→ Data supplied:

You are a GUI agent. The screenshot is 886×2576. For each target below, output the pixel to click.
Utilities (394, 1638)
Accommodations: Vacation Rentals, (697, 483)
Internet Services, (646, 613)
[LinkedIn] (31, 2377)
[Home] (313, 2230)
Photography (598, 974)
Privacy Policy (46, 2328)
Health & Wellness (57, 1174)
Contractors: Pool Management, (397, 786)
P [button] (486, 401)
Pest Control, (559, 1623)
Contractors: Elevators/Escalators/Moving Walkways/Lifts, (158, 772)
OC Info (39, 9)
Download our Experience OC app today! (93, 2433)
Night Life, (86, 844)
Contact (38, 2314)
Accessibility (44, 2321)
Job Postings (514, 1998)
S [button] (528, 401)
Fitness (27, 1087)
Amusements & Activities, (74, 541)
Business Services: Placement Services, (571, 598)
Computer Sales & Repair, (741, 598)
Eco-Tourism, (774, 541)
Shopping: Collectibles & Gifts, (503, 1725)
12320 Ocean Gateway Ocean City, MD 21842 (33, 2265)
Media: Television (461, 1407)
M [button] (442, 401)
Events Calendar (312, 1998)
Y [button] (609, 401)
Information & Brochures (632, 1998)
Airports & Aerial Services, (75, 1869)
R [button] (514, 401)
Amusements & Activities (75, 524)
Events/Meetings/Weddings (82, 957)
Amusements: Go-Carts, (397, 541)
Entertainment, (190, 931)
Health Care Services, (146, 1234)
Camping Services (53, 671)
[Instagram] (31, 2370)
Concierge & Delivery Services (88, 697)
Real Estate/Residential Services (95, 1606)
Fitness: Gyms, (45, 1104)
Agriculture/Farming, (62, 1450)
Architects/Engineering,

→ Work request:
Output the lines above exactly, but only those between the line holding "Walkways/Lifts, (158, 772)" and the line holding "Business Services: Placement", inclusive.

→ Exercise output:
Contractors: Elevators/Escalators/Moving Walkways/Lifts, (158, 772)
OC Info (39, 9)
Download our Experience OC app today! (93, 2433)
Night Life, (86, 844)
Contact (38, 2314)
Accessibility (44, 2321)
Job Postings (514, 1998)
S [button] (528, 401)
Fitness (27, 1087)
Amusements & Activities, (74, 541)
Business Services: Placement Services, (571, 598)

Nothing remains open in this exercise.